Oregon religious freedom group counters gay marriage ballot proposal
Oregon voters may have two same-sex marriage ballot initiatives to consider when they go to the polls next year.
But the ballot proposal countering the one that would legalize gay marriage takes a different approach. Instead of directly opposing same-sex marriage, it would exempt religious objectors from accommodating same-sex couples.
"Friends of Religious Freedom filed the Protect Religious Freedom Initiative (Nov. 21) in order to safeguard religious freedom in Oregon and to allow conscientious objectors or persons with deeply held religious beliefs to decline to participate in same-sex ceremonies," the Oregon Family Council announced last week.
The council is a conservative Christian group that helped lead the 2004 campaign to ban same-sex marriage in Oregon, the Portland Tribune reported. The council has also formed Protect Marriage Oregon to oppose the possible November 2014 ballot measure that would amend the Oregon Constitution to legalize same-sex marriage.
But the "Protect Religious Freedom Initiative" appears to be the primary vehicle the council will use to counter the gay marriage initiative.
“As the Oregon Family Council, our focus is going to be the Protect Religious Freedom Initiative,” spokeswoman Teresa Harke told the Tribune. “That’s kind of our primary concern now.”
The council's press release announcing the initiative's filing said the move is in response to a growing trend of business owners with conscientious objections being forced to "compromise their individual conscience rights or face harassment, persecution, penalties levied upon them by the state, and the possibility of losing their business for declining to participate in same-sex wedding ceremonies."
One of those cases is in Oregon, where Labor Commissioner Brad Avakian launched an investigation into a Gresham bakery that refused to provide a cake for a marriage between two women, the Oregonian reported.
The website "Think Progress" characterized the OFC's proposal as a "right to discriminate initiative," but also indicated the move has an upside for gay marriage proponents.
"In some ways, this suggests conservatives have already conceded that they will lose the marriage equality initiative," TP's Zack Ford wrote. "Indeed, though the vote won’t take place until a year from now, Oregon voters were ready to support it a full year ago, though a May poll suggests some voters are still undecided. Oregon also began recognizing same-sex marriages from other states last month."
Both initiatives are in the signature gathering stage, and if state election officials OK the proposals, they would be on the November 2014 ballot.

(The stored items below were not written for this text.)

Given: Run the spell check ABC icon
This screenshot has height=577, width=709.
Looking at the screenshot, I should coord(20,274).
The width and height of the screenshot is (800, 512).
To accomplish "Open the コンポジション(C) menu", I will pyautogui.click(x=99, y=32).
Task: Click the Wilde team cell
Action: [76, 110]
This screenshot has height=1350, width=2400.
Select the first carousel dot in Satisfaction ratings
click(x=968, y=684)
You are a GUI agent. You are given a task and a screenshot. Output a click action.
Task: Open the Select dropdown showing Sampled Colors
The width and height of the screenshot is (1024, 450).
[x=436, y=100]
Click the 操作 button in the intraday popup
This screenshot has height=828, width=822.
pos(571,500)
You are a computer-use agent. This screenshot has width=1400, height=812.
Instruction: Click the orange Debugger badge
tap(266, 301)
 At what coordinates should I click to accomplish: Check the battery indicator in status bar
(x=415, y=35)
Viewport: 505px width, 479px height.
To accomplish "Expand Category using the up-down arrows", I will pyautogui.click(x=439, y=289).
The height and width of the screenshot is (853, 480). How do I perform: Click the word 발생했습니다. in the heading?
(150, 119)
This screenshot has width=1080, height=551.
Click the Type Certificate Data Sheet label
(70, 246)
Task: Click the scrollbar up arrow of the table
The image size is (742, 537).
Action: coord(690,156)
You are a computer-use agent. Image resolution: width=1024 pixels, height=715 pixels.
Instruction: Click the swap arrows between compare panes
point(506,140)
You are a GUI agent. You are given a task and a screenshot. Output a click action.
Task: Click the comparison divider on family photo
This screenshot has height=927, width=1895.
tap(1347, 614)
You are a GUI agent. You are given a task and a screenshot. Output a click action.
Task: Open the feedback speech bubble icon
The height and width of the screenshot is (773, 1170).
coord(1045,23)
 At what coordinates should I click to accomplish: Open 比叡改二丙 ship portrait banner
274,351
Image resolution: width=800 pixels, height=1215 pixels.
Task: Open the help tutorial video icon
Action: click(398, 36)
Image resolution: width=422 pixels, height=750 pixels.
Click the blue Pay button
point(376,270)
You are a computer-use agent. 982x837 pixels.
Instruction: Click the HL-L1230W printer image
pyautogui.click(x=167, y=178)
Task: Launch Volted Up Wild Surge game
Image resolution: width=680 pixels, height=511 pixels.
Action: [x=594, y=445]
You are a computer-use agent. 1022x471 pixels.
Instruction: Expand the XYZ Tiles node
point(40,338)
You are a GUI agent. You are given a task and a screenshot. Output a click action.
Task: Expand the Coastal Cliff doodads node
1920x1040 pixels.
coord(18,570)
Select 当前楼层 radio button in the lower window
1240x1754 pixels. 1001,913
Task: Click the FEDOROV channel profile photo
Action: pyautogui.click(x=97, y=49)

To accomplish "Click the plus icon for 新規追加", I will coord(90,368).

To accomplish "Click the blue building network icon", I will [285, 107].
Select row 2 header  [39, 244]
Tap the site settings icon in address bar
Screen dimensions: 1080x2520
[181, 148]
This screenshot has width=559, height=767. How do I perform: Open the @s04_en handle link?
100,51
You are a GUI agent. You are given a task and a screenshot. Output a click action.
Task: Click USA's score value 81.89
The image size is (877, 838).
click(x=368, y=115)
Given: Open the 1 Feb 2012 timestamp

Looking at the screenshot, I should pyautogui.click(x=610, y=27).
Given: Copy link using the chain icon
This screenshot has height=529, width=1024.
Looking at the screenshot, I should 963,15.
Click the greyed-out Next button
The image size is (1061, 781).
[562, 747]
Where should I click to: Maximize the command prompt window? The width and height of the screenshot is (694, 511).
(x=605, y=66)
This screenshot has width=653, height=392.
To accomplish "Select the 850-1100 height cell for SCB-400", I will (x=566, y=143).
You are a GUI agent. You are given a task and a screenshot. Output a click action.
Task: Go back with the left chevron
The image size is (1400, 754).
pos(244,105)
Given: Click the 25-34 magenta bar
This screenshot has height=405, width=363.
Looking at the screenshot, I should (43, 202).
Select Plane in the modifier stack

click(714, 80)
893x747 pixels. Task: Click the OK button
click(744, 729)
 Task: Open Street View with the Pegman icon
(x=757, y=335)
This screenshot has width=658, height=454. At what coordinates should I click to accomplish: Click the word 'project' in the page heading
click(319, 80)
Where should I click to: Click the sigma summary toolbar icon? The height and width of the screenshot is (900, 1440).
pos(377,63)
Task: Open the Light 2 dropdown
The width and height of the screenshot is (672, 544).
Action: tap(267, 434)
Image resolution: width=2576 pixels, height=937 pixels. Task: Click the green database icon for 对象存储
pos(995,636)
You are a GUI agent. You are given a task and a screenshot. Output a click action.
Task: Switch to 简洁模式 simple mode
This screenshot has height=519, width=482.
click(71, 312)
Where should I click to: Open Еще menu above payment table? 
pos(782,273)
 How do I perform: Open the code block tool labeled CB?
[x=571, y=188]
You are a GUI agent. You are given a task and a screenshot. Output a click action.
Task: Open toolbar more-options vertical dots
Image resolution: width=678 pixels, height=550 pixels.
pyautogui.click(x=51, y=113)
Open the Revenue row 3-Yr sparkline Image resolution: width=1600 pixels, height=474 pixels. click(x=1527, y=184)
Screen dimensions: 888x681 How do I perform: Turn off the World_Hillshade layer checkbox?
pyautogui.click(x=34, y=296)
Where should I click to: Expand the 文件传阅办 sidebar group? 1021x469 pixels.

Same-sex marriage opponents are divided over whether exemptions are the best tactic in their fight against such marriages, the Deseret News reported earlier this month. While exemptions for clergy and houses of worship in same-sex marriage bills have been successful in several states, protections for private individuals have gone nowhere. The Oregon initiative would be the first time such an exemption would be put before voters.